== Problem statement ==
Pictures must not appear in your answer. Write out exactly the lines from the one with "You are a GUI" through the last line of the entries below.

== Stored data ==
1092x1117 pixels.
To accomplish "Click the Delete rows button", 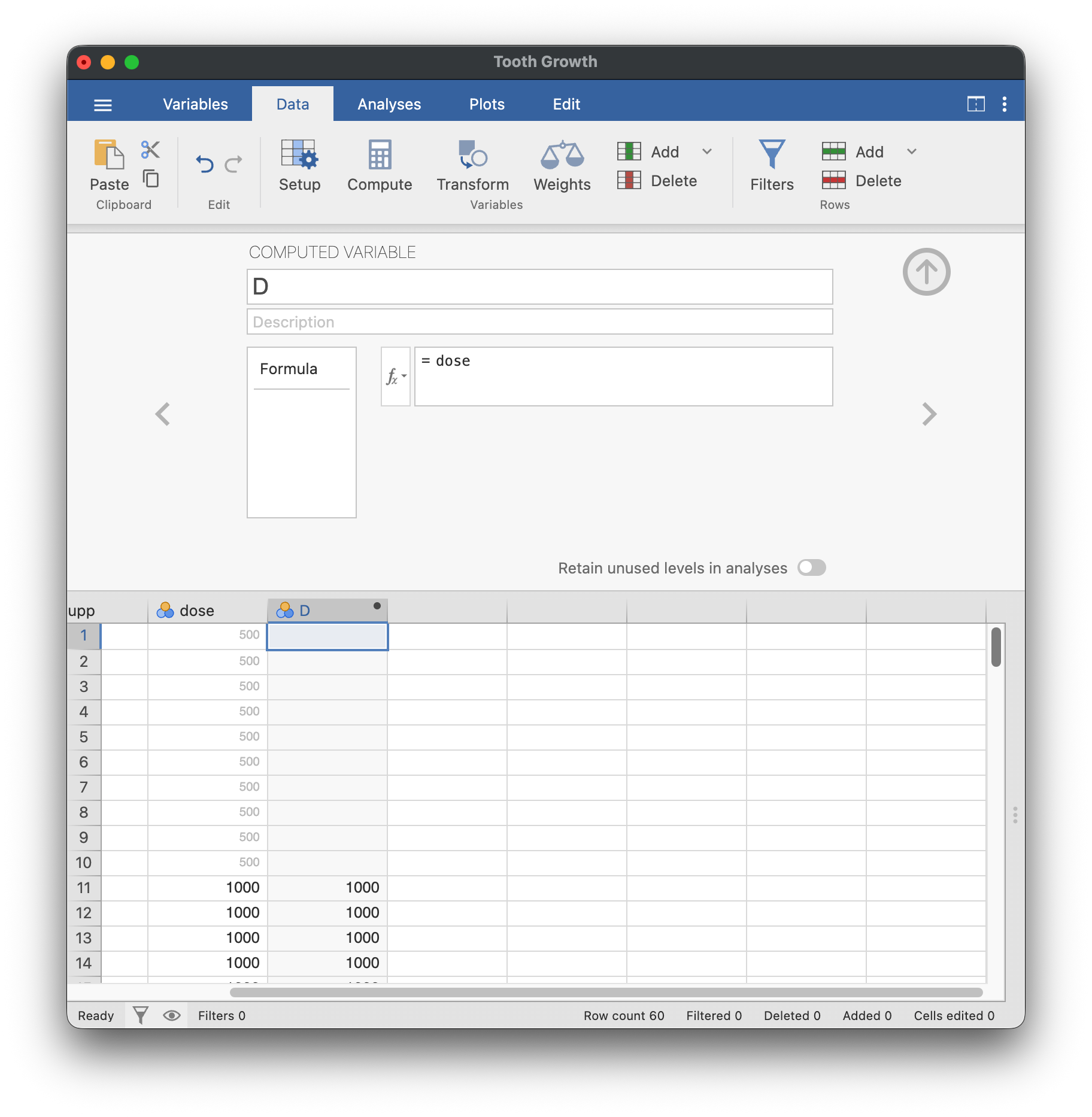I will click(x=862, y=180).
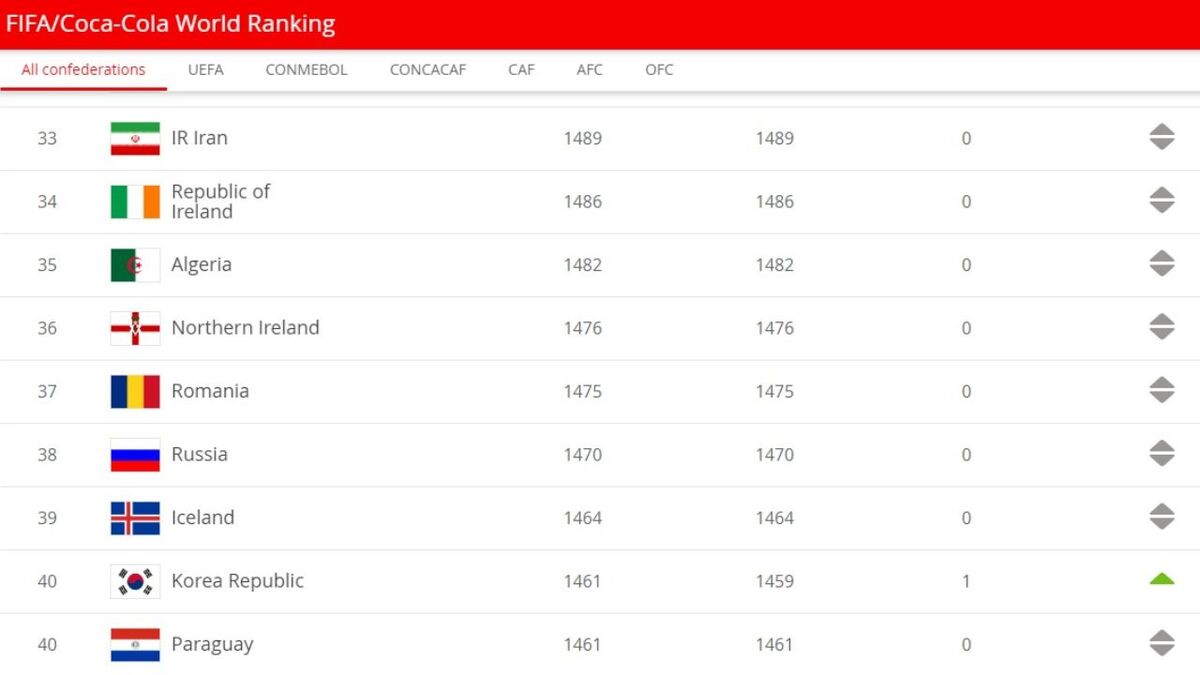Select the All confederations tab
Viewport: 1200px width, 675px height.
click(83, 70)
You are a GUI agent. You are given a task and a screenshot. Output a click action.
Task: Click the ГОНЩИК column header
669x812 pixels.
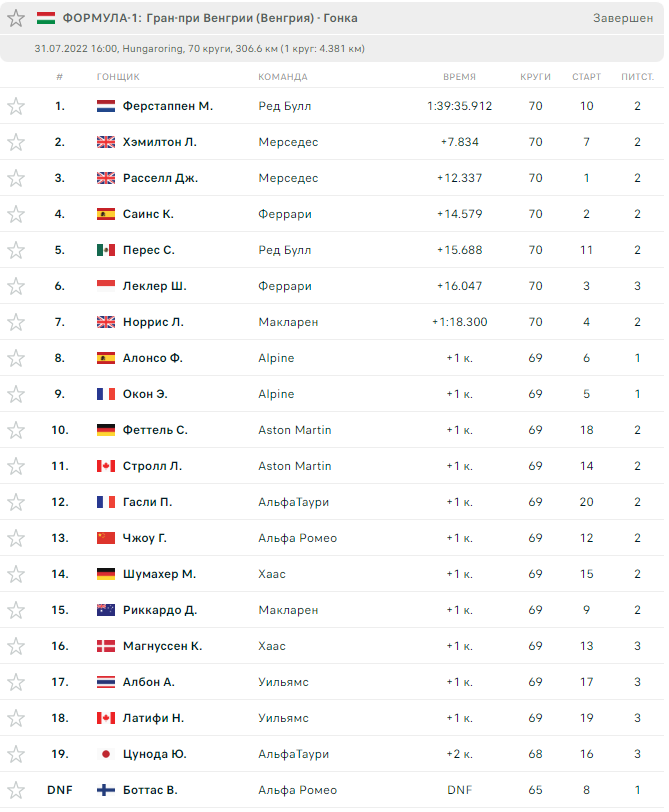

== Output for this task ==
You are a GUI agent. You are given a task and a screenshot. Output a click action.
Task: Click the ГОНЩИК column header
669x812 pixels.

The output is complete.